Travail demandé:
1 – D'après le texte fourni, dans quel ouvrage David Hume affirmait-il n'accéder à son moi qu'à travers des perceptions ?
2 – Reformulez sous forme de liste le paragraphe du texte fourni qui commence par « Réfléchir signifie à la fois », en conservant ses idées principales.

Texte fourni:
····················

Ligne 1, Alain distingue deux modes d’existence du sujet : l’existence inconsciente dans le sommeil et l’existence consciente à l’état de veille.

Si « je suis tout dans le sommeil » c’est peut-être au sens où je suis à la fois moi et le monde.

En effet, dans un sommeil sans rêve, ma conscience est comme suspendue.

Aussi, dans ce cas, je n’existe que comme totalité indivise puisqu’aucun effort d’attention me permet de me séparer du reste du monde.

« Je suis tout », c’est-à-dire que j’existe comme une totalité indistincte, sans exister spécifiquement pour moi : je n’existe que sur le mode de l’en soi.

Dans le sommeil ma conscience n’exerce pas cette « réflexion » (l.1) qui consiste à revenir sur soi, à se penser, activité que l’on nomme introspection.

Réfléchir signifie à la fois faire un effort de distinction (ici se distinguer du monde comme totalité qui n’est pas moi) mais aussi refléter, c’est-à-dire mettre à distance ce que je suis pour me représenter moi-même par la pensée.

Cette mise à distance de soi-même par la réflexion est bien une forme de « division » (l.1) puisque la prise de conscience de soi-même produit un dédoublement de soi : je ne suis plus simplement un sujet, je suis un sujet pour moi, je suis donc un sujet devenu objet de pensée pour lui-même. Je ne suis plus une fois en soi mais deux fois : comme sujet et comme objet de pensée. 2.

Affirmer que « la conscience n’est pas immédiate » c’est dire que la conscience (et particulièrement la conscience de soi) n’est pas directe et qu’elle nécessite une médiation, un intermédiaire.

Cela signifie que je n’accède au moi qu’à travers des actes de pensée qui sont comme des manifestations de mon existence.

C’était déjà l’intuition de David Hume dans Traité de la nature humaine où il affirmait qu’il n’accédait à son moi qu’à travers des perceptions, sans jamais l’isoler complètement de ces perceptions.

Comment pourrais-je prendre conscience de moi si ce moi ne laissait aucune trace de ses activités, comme des pensées, ou s’il ne subissait certains phénomènes comme la sensation ou le sentiment ? Je ne peux me penser comme sujet pensant qu’à travers mes pensées, et je ne peux me penser comme sujet qu’à travers des sensations, des sentiments ou des idées.

····················

Extrait des données:
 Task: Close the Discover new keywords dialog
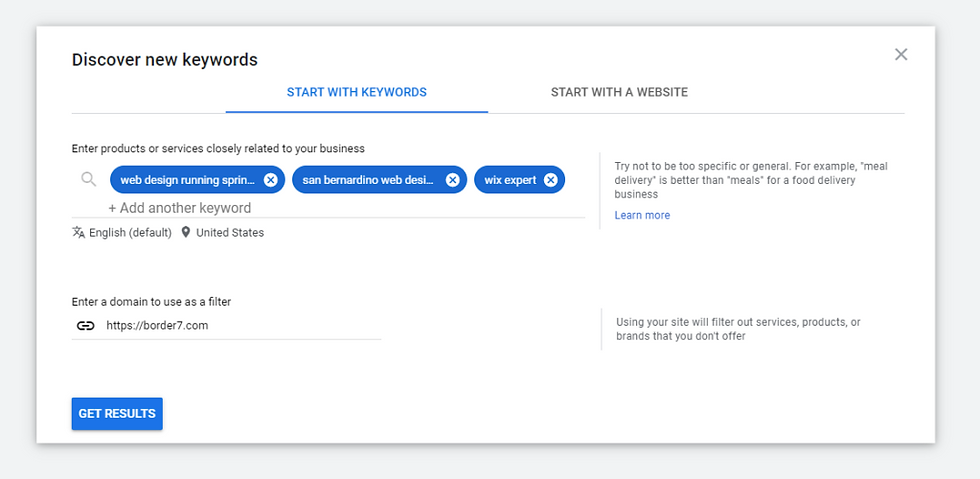coord(901,54)
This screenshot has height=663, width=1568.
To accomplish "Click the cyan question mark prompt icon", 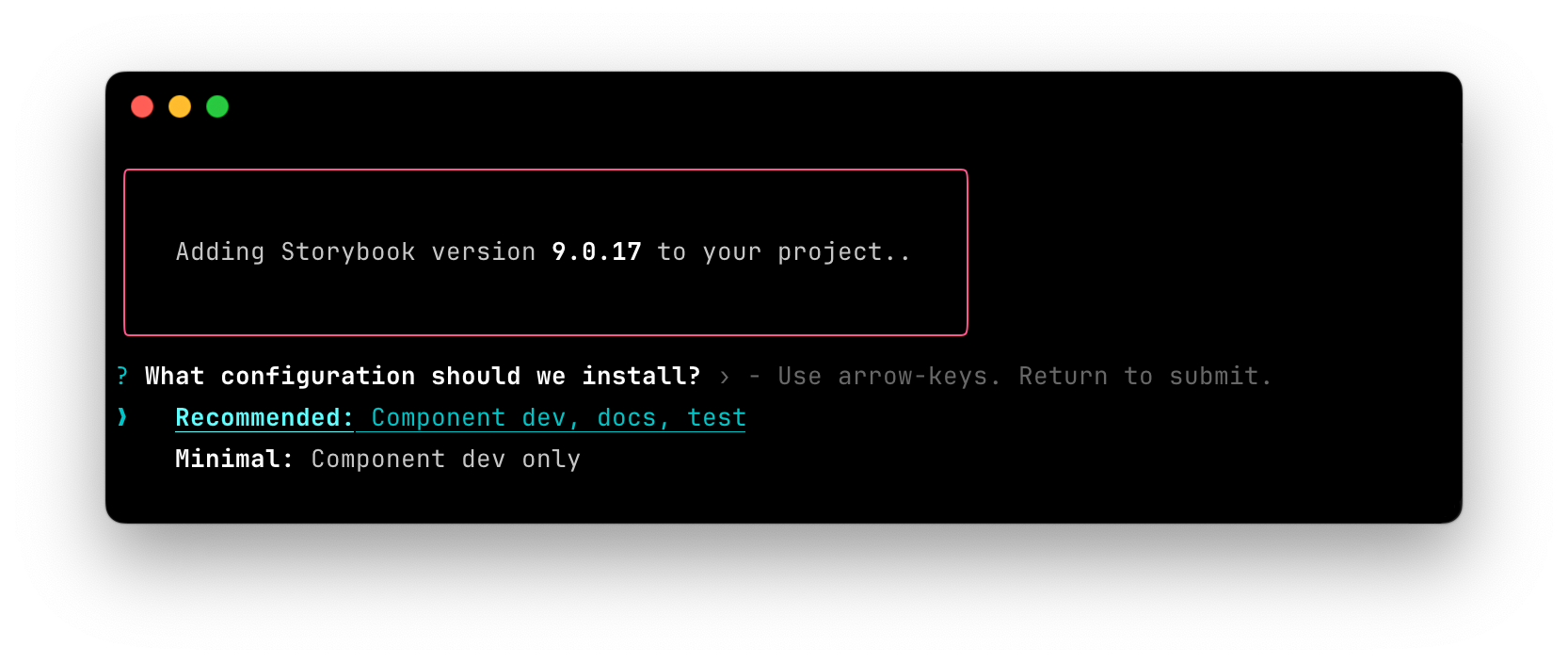I will click(121, 376).
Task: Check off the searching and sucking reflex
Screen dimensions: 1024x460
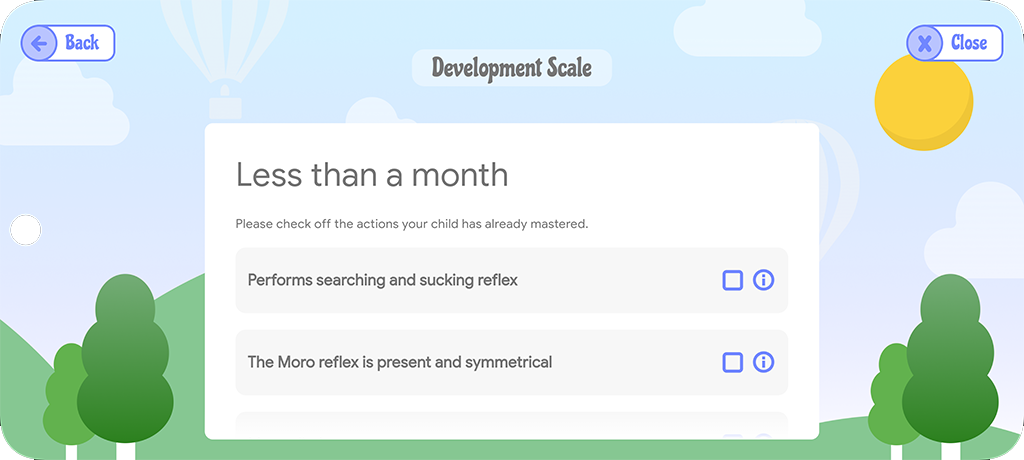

····················

Réponses complètes:
1 – Dans le Traité de la nature humaine.

2 –
Réfléchir a deux sens :
- faire un effort de distinction, c'est-à-dire se distinguer du monde comme totalité qui n'est pas moi ;
- refléter, c'est-à-dire mettre à distance ce que je suis pour me représenter moi-même par la pensée.